Daveb: I was specifically referring to the CCK 1303, I have mentioned it in my original post as my point of reference being the cleaver I currently use and have quite some experience/time with. Sorry I didn't make that clearer in further posts, I thought people would refer back to the original post if they had questions/needed more info....

Colorado_Cutter: Able to compare the Ashi and the Suien? If you had to pick one which and why? My main interest is in performance and easy of use/sharpening. I'm fine with something that is a bit reactive or needs some choil and spine rounding.

Jaybett: Thanks for the works on the Suien! That sounds like something I definitely should try! Working the spine and choil is no trouble for me, at this point I think I've done that to at least a dozen knives, probably closer to two dozen actually.


----------



## daveb (Apr 13, 2015)

We're good. (I think) Mine was sold as 1303 but I remember thinking it might be another model - hence the 13?? reference. Light for it's size but to me was quite large, clunky, not at all nimble and somewhat unwieldy. And of course butt ugly.

If you decide to go the CCK route there is a website that's been cited on here that offers the full CCK catalog.


----------



## berko (Apr 13, 2015)

whats your budget?


----------



## Colorado_cutter (Apr 13, 2015)

I had the Ashi, the CCK, and the Suien at the same time. I sold the Suien and CCK and kept the Ashi, and still use the Ashi as my main knife today. I think the Suien steel was great. I don't remember if I did a full sharpening or just touch-ups, but the handle and the profile weren't to my liking, so once I got the Ashi, I sold the Suien pretty quickly, in a package deal with the CCK. I should mention that I really actually LIKED the handle on the CCK, and that the Ashi I have is custom, made with distal taper and thinner/lighter at 400 grams rather than the 470 grams of the stock #6. Same handle and steel as the stock model.
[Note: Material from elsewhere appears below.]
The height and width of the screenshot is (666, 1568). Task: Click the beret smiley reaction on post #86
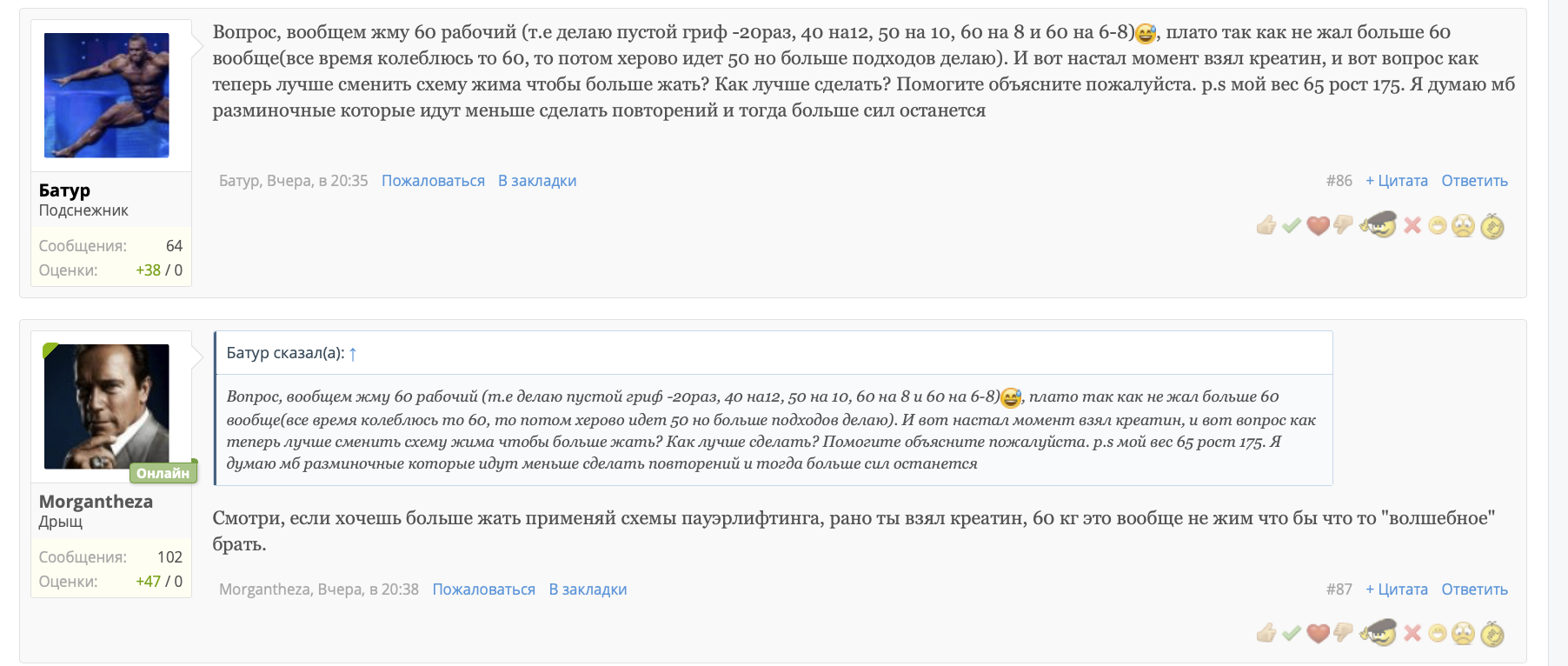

If I had to use something other than the Ashi, I'd probably take the larger model CCK (the 1103) over the Suien.


----------



## chinacats (Apr 13, 2015)

I use an 1103 and believe it to be a bit lighter than most full size cleavers...I can weigh it this evening if interested. I agree that the handle is just about perfect for me. As an sides, while I enjoy a pretty flat profile on my knives, I did add a bit of easing at the tip and heel.

Cheers


----------



## SolidSnake03 (Apr 13, 2015)

Good to know guys!

Daveb: I original got my CCK 1303 at the sale forum for that site, has been my best $30 ever.

Berko: Budget is pretty much $300ish or so with the Sugi being near the top, that said, if something cheaper like the Suien or the Ashi cuts and is more to my liking I have NO problem spending less!

Colorado: Good to hear about that on the Ashi, is your Ashi stainless or carbon? I think they make it in White #2 or stainless? What didn't you like about the Suien handle but liked about the Ashi handle? Thanks!

I'll definitely have to keep the CCK 1103 in mind. The Ashi is looking like a good deal right now too given the JPY to USD conversion rates.

To those that commented on the CCK handle, I agree 100%, I actually really really like it. It seems to fit my hand perfectly and honestly wouldn't trade it out for anything. Sure it looks a bit rough but the feel and fit in my hand is perfect!


----------



## Colorado_cutter (Apr 13, 2015)

SolidSnake03 said:


> Good to know guys!
> Colorado: Good to hear about that on the Ashi, is your Ashi stainless or carbon? I think they make it in White #2 or stainless? What didn't you like about the Suien handle but liked about the Ashi handle? Thanks!
> 
> I'll definitely have to keep the CCK 1103 in mind. The Ashi is looking like a good deal right now too given the JPY to USD conversion rates.
> ...



Mine is white #2. The Ashi handle was larger and bulkier; the grip felt better to me than the Suien.


----------



## berko (Apr 14, 2015)

i have a jürgen schanz custom in sb1/niolox, that i prefer over my two ashis and which is in your budget. waiting time was 6 month i think. i also have that small sugimoto in white no.2 and the ht feels better than on my ashi.


----------



## SolidSnake03 (Apr 14, 2015)

Thanks guys! Appreciate the impressions, I do prefer a slightly bigger handle vs. smaller in this case.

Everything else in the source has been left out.